#### YOUR OBJECTIVE:
Count each line below that has "agent" anywhere in it. Answer with the total alone.

[Collected data entries]
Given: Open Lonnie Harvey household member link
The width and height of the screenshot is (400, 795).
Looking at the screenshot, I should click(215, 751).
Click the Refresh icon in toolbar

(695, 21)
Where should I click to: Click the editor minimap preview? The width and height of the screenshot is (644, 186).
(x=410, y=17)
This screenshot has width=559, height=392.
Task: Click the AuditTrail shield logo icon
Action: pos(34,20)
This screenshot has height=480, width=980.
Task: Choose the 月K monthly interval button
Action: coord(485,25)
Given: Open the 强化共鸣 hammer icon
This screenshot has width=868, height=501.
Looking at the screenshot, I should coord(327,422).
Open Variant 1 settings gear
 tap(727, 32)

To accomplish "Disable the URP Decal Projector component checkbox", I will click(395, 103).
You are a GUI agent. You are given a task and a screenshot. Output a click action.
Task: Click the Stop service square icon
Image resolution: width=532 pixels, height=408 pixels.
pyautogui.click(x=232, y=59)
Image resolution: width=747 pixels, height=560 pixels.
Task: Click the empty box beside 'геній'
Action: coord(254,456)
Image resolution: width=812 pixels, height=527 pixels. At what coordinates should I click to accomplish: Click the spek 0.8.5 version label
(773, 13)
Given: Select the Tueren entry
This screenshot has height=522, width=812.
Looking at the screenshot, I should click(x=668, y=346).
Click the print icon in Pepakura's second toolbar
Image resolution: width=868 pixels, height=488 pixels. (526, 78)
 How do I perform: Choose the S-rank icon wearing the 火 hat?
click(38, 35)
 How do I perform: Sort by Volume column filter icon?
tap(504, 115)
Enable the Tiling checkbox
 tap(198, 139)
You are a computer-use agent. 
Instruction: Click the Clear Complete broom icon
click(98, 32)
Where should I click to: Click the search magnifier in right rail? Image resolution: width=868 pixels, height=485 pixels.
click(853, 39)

#### EXERCISE ANSWER:
2